Data provided:
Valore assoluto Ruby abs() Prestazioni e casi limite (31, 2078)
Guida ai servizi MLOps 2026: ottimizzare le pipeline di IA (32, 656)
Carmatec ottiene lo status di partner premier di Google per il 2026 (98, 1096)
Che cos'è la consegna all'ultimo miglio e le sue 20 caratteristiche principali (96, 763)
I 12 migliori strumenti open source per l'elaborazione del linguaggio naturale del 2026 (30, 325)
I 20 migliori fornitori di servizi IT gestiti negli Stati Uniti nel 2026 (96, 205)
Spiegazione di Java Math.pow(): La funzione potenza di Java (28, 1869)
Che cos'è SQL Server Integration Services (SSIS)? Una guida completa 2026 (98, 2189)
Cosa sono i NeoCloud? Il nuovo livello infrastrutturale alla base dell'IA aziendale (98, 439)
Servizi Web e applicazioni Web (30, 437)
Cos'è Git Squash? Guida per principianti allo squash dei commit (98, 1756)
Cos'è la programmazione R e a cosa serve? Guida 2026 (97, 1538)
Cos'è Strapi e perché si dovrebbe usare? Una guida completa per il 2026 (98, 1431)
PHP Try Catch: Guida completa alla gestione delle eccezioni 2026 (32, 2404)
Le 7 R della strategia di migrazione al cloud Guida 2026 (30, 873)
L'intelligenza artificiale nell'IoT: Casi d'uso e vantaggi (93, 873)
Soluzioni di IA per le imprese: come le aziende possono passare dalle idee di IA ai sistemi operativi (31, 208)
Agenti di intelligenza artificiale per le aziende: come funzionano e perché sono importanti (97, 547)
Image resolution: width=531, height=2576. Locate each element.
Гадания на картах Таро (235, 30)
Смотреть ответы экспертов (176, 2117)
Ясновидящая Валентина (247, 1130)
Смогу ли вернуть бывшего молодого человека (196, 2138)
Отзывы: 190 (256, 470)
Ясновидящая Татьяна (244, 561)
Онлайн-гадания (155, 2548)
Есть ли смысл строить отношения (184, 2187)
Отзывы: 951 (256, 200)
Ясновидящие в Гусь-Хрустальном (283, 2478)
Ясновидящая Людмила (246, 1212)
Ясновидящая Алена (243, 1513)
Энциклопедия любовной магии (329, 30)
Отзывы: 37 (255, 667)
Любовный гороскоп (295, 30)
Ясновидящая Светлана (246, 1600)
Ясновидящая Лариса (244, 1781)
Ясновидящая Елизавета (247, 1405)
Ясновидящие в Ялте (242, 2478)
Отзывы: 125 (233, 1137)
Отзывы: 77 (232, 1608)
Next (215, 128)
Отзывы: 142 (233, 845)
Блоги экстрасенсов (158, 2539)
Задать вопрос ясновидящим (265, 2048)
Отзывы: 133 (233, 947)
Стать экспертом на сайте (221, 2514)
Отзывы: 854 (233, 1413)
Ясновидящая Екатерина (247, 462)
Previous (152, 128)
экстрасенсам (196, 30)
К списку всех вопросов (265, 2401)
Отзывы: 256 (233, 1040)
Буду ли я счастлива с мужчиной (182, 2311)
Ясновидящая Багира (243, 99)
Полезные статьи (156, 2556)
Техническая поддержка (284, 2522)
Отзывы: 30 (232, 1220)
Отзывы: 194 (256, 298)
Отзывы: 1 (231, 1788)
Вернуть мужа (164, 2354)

What the task asks: Among the records above, only the lines between the line holding "Servizi Web e applicazioni Web (30, 437)" and the line holding "Ясновидящая Багира (243, 99)", inclusive, are to be output, exactly as written.

Exercise response:
Servizi Web e applicazioni Web (30, 437)
Cos'è Git Squash? Guida per principianti allo squash dei commit (98, 1756)
Cos'è la programmazione R e a cosa serve? Guida 2026 (97, 1538)
Cos'è Strapi e perché si dovrebbe usare? Una guida completa per il 2026 (98, 1431)
PHP Try Catch: Guida completa alla gestione delle eccezioni 2026 (32, 2404)
Le 7 R della strategia di migrazione al cloud Guida 2026 (30, 873)
L'intelligenza artificiale nell'IoT: Casi d'uso e vantaggi (93, 873)
Soluzioni di IA per le imprese: come le aziende possono passare dalle idee di IA ai sistemi operativi (31, 208)
Agenti di intelligenza artificiale per le aziende: come funzionano e perché sono importanti (97, 547)
Image resolution: width=531, height=2576. Locate each element.
Гадания на картах Таро (235, 30)
Смотреть ответы экспертов (176, 2117)
Ясновидящая Валентина (247, 1130)
Смогу ли вернуть бывшего молодого человека (196, 2138)
Отзывы: 190 (256, 470)
Ясновидящая Татьяна (244, 561)
Онлайн-гадания (155, 2548)
Есть ли смысл строить отношения (184, 2187)
Отзывы: 951 (256, 200)
Ясновидящие в Гусь-Хрустальном (283, 2478)
Ясновидящая Людмила (246, 1212)
Ясновидящая Алена (243, 1513)
Энциклопедия любовной магии (329, 30)
Отзывы: 37 (255, 667)
Любовный гороскоп (295, 30)
Ясновидящая Светлана (246, 1600)
Ясновидящая Лариса (244, 1781)
Ясновидящая Елизавета (247, 1405)
Ясновидящие в Ялте (242, 2478)
Отзывы: 125 (233, 1137)
Отзывы: 77 (232, 1608)
Next (215, 128)
Отзывы: 142 (233, 845)
Блоги экстрасенсов (158, 2539)
Задать вопрос ясновидящим (265, 2048)
Отзывы: 133 (233, 947)
Стать экспертом на сайте (221, 2514)
Отзывы: 854 (233, 1413)
Ясновидящая Екатерина (247, 462)
Previous (152, 128)
экстрасенсам (196, 30)
К списку всех вопросов (265, 2401)
Отзывы: 256 (233, 1040)
Буду ли я счастлива с мужчиной (182, 2311)
Ясновидящая Багира (243, 99)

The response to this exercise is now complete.